### [TASK ITEM]
Scan the data below and give the number of lines that include the word "slider", with no other words.

### [SUPPLIED MATERIAL]
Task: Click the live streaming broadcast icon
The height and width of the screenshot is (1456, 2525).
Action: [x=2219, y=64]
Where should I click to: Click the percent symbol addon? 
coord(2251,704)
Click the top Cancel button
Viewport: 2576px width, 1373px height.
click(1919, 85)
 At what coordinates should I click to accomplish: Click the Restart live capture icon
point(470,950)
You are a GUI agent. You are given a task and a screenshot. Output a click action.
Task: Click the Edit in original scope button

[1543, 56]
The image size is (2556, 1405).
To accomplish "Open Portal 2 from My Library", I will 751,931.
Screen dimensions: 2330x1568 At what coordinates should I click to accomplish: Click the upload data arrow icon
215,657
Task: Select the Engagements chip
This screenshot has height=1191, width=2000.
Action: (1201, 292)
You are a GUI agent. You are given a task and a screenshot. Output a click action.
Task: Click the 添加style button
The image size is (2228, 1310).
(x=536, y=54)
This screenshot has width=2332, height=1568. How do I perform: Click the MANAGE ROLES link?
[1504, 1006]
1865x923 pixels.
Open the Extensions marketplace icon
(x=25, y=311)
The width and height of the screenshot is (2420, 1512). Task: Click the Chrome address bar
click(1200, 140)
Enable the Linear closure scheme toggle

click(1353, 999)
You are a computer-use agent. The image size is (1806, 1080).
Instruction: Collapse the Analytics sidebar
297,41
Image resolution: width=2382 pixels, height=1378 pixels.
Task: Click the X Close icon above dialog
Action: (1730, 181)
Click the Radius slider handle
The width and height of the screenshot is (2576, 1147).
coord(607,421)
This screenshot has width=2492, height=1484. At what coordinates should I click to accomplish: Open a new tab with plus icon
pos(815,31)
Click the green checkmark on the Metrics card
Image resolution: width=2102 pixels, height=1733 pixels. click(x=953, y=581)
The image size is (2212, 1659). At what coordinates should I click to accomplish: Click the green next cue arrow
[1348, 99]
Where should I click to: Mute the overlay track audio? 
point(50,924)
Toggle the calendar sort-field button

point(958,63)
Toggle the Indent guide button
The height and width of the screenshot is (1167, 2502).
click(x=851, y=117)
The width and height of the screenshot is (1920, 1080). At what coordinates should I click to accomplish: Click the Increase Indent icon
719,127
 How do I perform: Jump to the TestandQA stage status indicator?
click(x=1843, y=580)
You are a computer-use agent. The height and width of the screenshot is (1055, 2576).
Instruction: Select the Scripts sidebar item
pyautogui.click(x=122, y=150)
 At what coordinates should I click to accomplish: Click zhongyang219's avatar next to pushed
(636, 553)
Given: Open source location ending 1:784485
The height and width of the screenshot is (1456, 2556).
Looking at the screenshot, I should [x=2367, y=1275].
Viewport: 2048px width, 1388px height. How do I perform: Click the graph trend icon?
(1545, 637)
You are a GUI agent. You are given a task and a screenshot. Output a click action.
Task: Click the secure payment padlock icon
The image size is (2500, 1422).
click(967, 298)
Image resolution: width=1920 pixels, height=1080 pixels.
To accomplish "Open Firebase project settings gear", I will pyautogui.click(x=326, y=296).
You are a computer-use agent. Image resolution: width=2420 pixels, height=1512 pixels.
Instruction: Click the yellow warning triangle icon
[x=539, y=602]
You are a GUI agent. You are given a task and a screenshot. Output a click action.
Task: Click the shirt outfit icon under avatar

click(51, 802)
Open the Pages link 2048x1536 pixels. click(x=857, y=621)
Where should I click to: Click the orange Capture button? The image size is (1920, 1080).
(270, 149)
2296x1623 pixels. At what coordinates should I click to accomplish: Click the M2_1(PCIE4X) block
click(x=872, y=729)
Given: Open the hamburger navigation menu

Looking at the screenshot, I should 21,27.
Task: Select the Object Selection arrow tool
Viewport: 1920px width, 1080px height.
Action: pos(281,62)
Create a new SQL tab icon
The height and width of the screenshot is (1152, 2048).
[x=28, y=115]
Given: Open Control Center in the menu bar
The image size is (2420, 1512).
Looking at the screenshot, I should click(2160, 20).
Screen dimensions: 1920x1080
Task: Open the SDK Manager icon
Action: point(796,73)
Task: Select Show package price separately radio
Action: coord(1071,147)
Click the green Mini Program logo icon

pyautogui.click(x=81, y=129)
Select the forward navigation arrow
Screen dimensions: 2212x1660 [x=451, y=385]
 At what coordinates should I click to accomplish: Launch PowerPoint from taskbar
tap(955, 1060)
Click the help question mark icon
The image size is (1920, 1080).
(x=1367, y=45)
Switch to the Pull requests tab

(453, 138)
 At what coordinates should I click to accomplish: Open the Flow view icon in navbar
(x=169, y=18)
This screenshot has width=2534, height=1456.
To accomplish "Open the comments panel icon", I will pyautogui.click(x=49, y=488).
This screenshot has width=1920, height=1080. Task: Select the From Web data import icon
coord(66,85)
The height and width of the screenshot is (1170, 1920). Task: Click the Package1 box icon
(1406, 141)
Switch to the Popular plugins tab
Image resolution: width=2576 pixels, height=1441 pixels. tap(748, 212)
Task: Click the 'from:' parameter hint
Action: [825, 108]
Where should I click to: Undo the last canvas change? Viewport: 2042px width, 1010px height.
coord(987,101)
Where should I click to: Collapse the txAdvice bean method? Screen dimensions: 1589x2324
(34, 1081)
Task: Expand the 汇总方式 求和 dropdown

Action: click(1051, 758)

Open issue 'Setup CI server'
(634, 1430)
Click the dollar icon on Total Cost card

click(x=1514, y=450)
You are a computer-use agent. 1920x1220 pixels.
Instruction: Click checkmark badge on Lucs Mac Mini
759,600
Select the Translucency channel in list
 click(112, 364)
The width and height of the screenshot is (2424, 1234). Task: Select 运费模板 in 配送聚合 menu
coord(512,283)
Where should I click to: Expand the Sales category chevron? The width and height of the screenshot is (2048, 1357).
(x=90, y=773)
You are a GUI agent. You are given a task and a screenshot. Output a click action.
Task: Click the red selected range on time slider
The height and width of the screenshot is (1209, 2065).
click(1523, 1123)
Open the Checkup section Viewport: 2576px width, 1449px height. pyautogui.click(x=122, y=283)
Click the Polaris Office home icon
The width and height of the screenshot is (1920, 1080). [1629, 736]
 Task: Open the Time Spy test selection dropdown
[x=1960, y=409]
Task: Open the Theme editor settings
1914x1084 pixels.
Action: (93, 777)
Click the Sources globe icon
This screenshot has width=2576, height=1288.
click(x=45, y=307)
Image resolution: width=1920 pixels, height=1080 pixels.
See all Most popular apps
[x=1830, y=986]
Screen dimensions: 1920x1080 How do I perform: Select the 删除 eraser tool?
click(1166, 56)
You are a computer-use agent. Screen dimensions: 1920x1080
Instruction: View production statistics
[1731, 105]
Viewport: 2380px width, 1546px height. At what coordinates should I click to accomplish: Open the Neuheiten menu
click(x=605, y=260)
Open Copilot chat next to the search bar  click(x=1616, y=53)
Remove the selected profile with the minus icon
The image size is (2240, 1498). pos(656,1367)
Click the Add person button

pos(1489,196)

### [RESPONSE TO THE EXERCISE]
2